Trevor (Finn Wolfhard), Phoebe (Mckenna Grace) and Podcast (Logan Kim) in Columbia Pictures’ GHOSTBUSTERS: AFTERLIFE.

What makes GhostbustersGhostbusters? What was the magical combination of comedy and scares, tone and story, performances and effects, songs and score, that added up to a film that was popular in its own time and remained high in memories?

More specifically, for Jason Reitman, the question was: what was the best way to make a Ghostbusters movie – one that felt like a Ghostbusters movie, the next chapter from the two original films? With his father Ivan at his side as a producer, Jason knew who he was gonna call.  “What we wanted was to make a completely nostalgic experience, something that puts you right back into what it felt like to watch the original movie in 1984,” he recalls. “So, we’re using all kinds of techniques my dad and his crew employed back in ‘84. This should feel like an old family recipe because it is.”

At the centre of Ghostbusters: Afterlife is a small family: single mom Callie (Carrie Coon), her 15-year-old son Trevor (Finn Wolfhard), and her 12-year-old daughter Phoebe (Mckenna Grace). After they are evicted from their Chicago apartment, the family moves into a ramshackle Oklahoma homestead – a dirt farm, really – that had been owned by her recently deceased father, a man she had no memory of.  As it turns out, that father was none other than Egon Spengler, who had mysterious reasons for moving from his Manhattan home to rural Oklahoma.

These characters exist in the present-day – decades after the events of 1980s Manhattan, which have been long forgotten. “Ghosts have not been prevalent for decades,” notes Jason. “The original Ghostbusters have not been thought about. The idea is if you had been born in the early 2000s, you probably don’t even know about it or maybe you’ve just briefly heard about it. It’s not a part of your everyday life.”

Mini Puft in Columbia Pictures’ GHOSTBUSTERS: AFTERLIFE.

● **What you have to do**: Continue the text about the making of Ghostbusters: Afterlife from where it stops.

[Stored records]
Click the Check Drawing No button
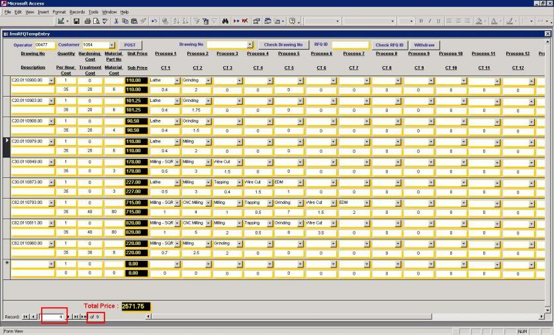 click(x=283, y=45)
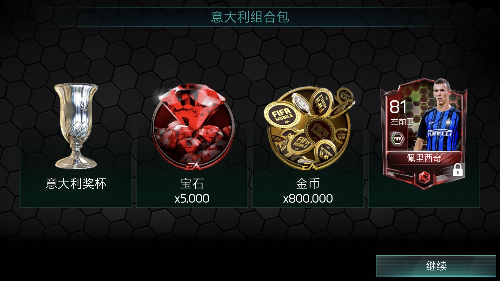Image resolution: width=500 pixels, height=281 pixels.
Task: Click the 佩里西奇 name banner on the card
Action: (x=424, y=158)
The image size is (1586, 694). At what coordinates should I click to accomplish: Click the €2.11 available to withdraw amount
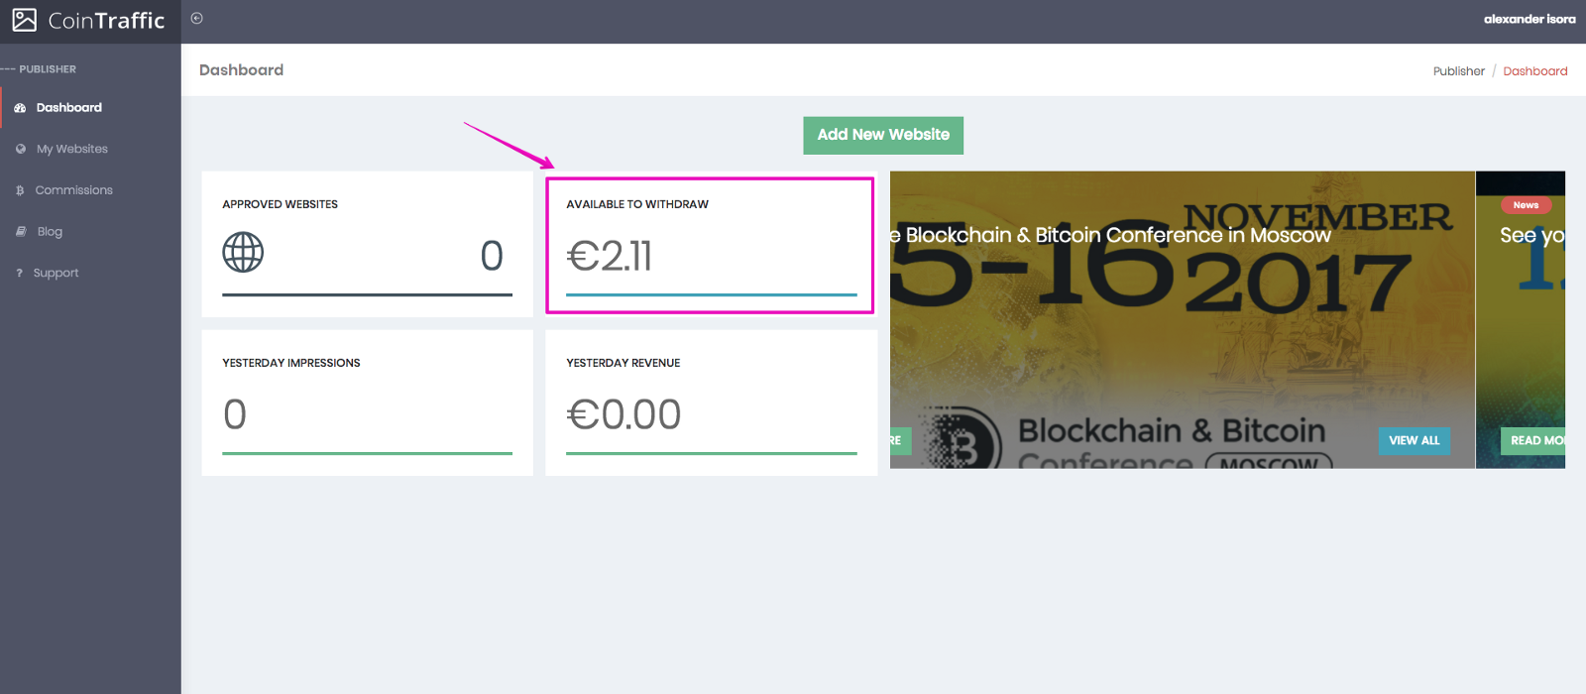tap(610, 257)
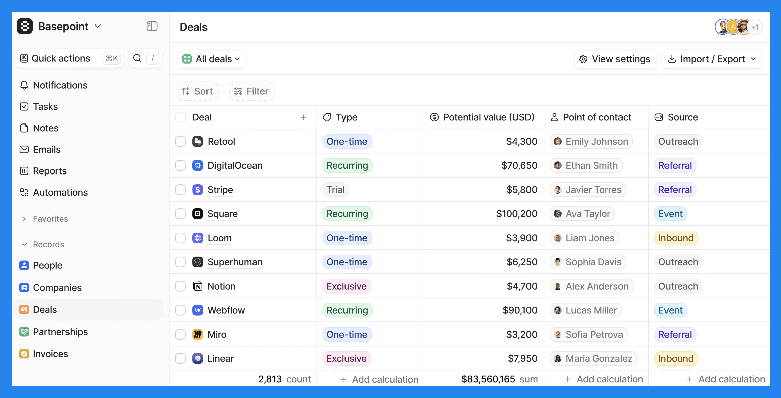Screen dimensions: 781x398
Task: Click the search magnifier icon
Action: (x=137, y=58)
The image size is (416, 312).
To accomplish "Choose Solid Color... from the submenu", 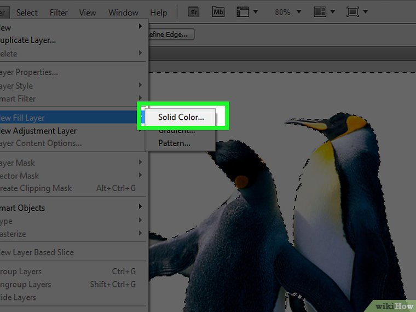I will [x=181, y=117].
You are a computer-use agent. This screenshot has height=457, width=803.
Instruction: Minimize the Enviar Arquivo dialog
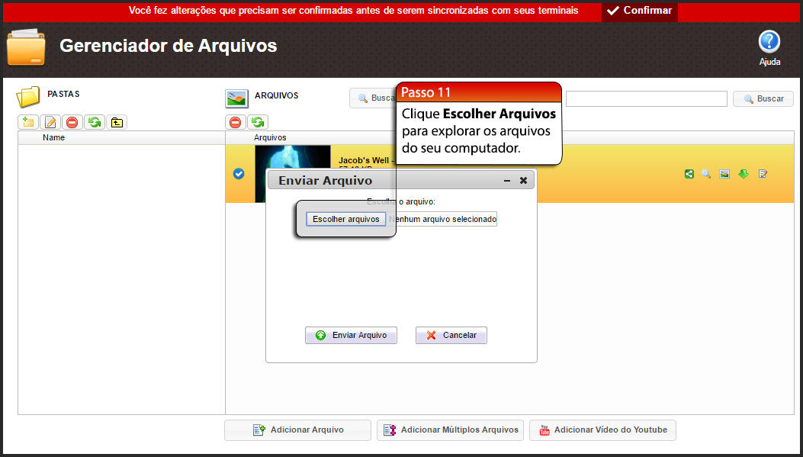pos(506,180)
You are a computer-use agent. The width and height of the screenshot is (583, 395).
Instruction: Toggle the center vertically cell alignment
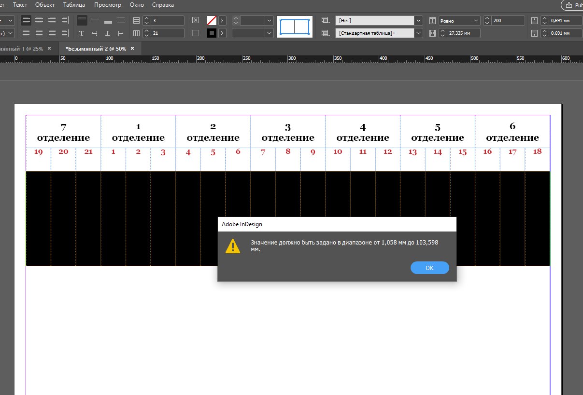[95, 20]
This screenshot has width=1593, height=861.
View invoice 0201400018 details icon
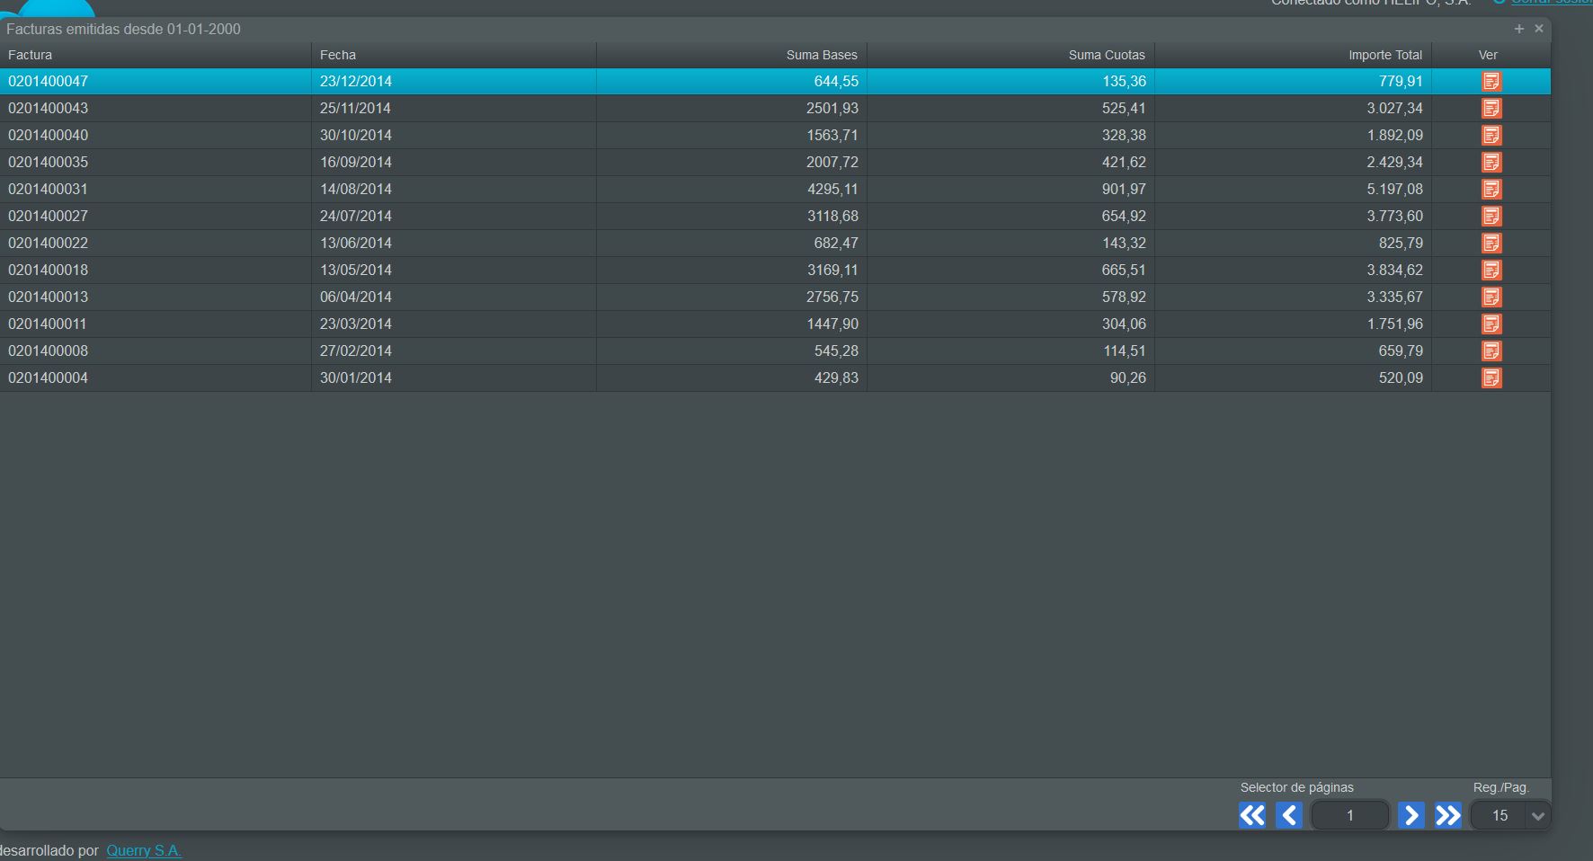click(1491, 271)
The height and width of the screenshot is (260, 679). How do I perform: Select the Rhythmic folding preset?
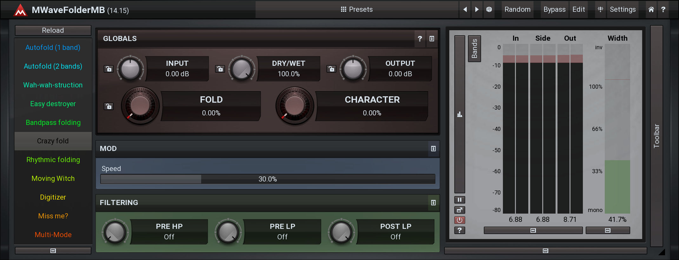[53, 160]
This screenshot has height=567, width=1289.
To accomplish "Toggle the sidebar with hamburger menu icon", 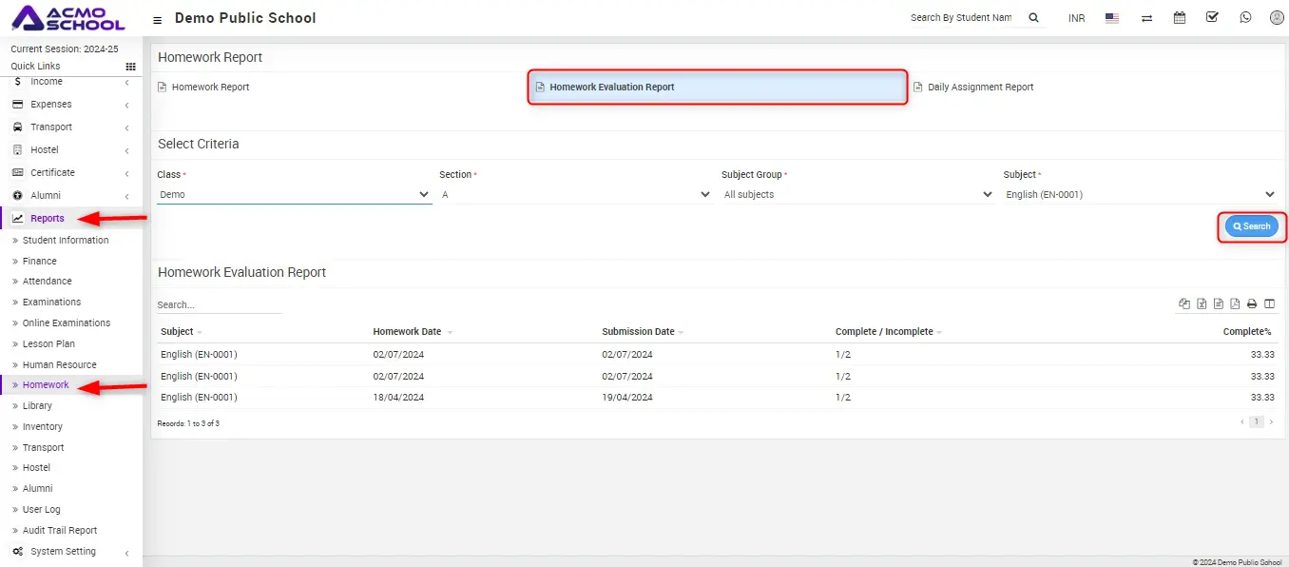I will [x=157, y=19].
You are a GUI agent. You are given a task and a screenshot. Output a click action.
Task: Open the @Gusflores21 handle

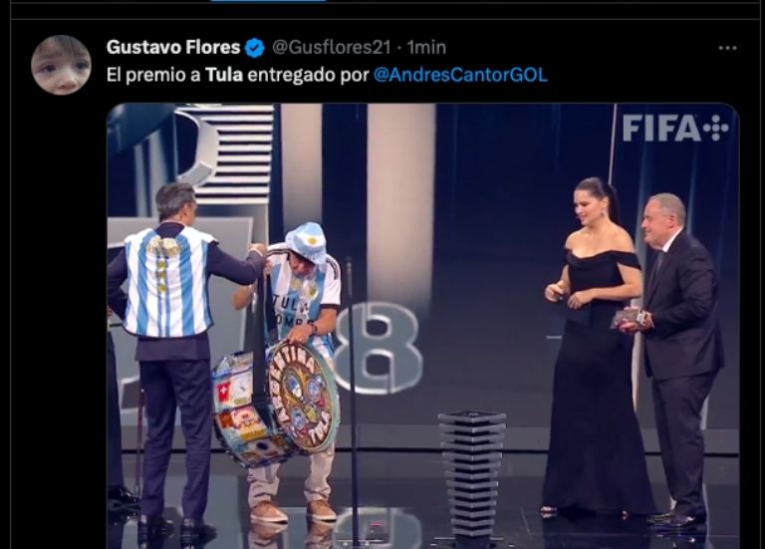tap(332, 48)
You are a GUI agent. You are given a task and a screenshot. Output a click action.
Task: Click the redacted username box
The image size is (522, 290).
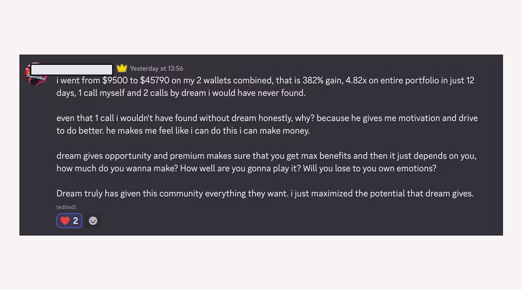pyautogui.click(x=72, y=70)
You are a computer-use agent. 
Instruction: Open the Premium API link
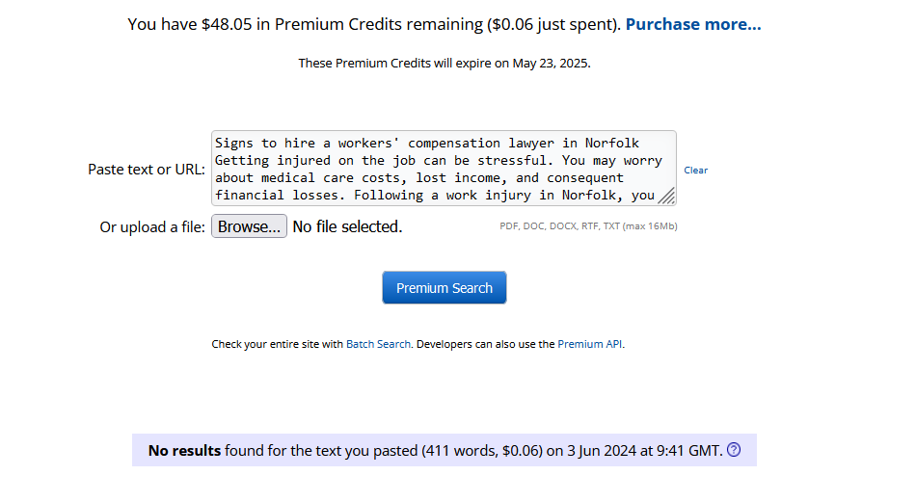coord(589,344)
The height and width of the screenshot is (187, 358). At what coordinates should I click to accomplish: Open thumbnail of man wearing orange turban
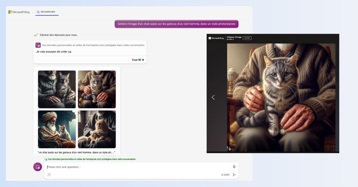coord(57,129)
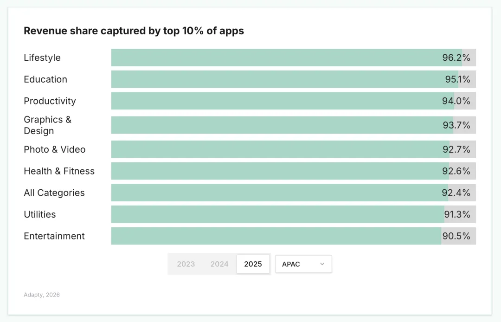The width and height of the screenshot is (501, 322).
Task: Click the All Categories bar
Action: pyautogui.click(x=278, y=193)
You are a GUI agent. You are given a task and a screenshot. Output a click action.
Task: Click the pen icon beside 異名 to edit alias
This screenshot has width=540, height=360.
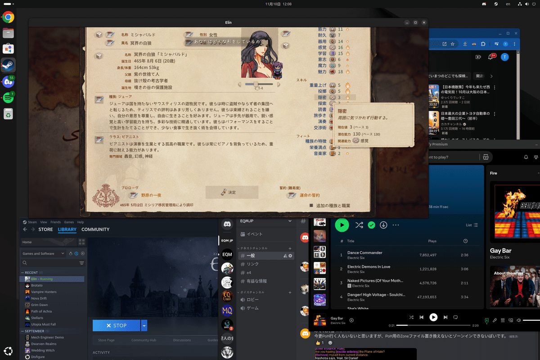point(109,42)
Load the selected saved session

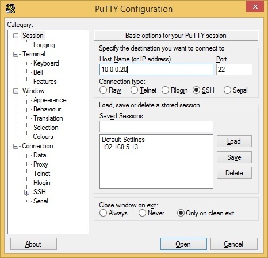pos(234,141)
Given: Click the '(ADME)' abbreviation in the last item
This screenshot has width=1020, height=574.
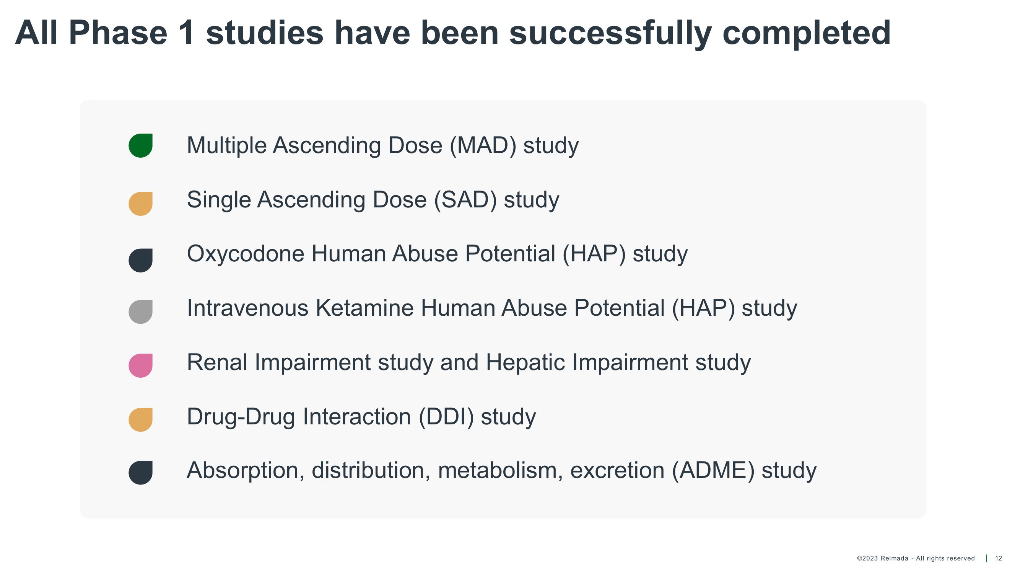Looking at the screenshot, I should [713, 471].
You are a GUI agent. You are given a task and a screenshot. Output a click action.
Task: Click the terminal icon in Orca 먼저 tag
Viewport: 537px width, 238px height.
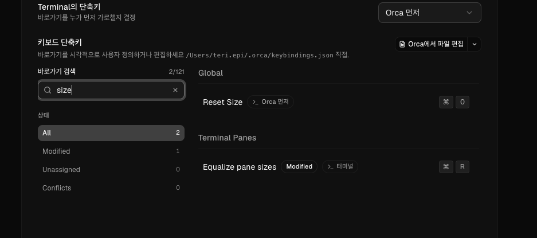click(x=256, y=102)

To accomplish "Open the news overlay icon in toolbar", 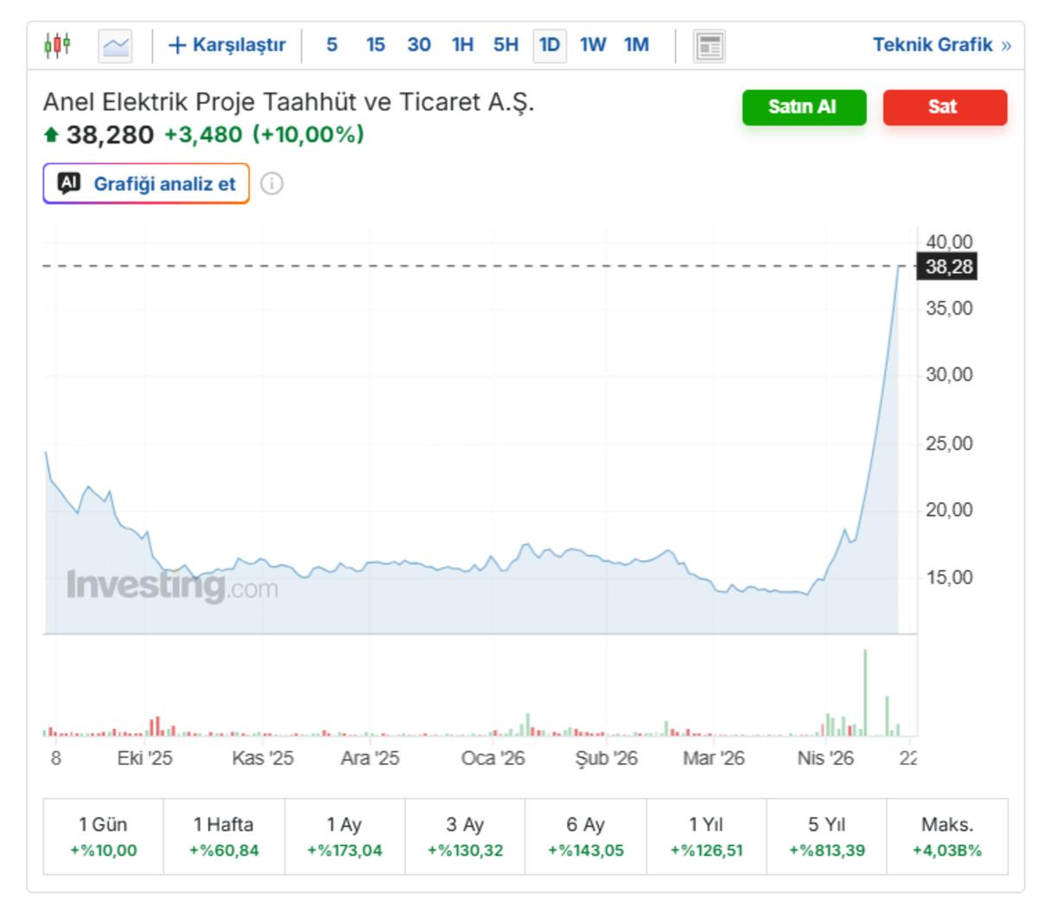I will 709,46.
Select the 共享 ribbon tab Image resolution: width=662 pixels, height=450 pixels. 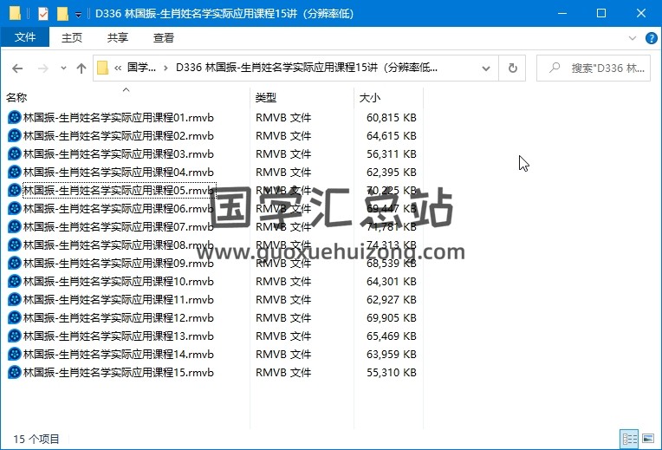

● **Task answer**:
Jason Reitman (Director / Co-Writer) is an Academy Award®-nominated filmmaker. He made his feature film debut with the 2006 Sundance hit Thank You for Smoking, for which he won the best screenplay at the Independent Spirit Awards. He notably earned Academy Award® nominations for directing Juno and Up in the Air, the latter of which earned Reitman a WGA Award and BAFTA Award for Best Screenplay. Reitman continued his collaboration with screenwriter Diablo Cody on the critically acclaimed Young Adult and Tully, both starring Charlize Theron. His most recent film is The Front Runner with Hugh Jackman. As a producer, Reitman oversaw four seasons of the Golden Globe-nominated Hulu comedy series “Casual.” He also produced the Academy Award®-winning film Whiplash, Jean-Marc Vallee’s Demolition, and the cult hit Jennifer’s Body, by director Karyn Kusama. In 2010, Reitman co-created the Live Read series with Elvis Mitchell, which ran for five seasons at LACMA, where he also sat as an artist-in-residence. In 2020, during the height of the COVID pandemic, Reitman created and directed the “Home Movie Princess Bride,” raising a million dollars for World Central Kitchen.

An Academy Award®-nominated filmmaker, GIL KENAN (Co-Writer / Executive Producer) studied at the film division of the University of California, Los Angeles, where he received a Master of Fine Arts degree in animation in 2002. Kenan has directed films such as Monster House, City of Ember, Poltergeist, and the soon to be released A Boy Called Christmas. For Monster House, Kenan was nominated for an Academy Award® and Golden Globe for Best Animated Feature. A Boy Called Christmas, which Kenan co-wrote and directed for Netflix and Studiocanal, stars Kristen Wiig, Maggie Smith, Michiel Huisman, Jim Broadbent, Stephen Merchant, Zoe Colletti and Toby Jones, and is set to release worldwide this November.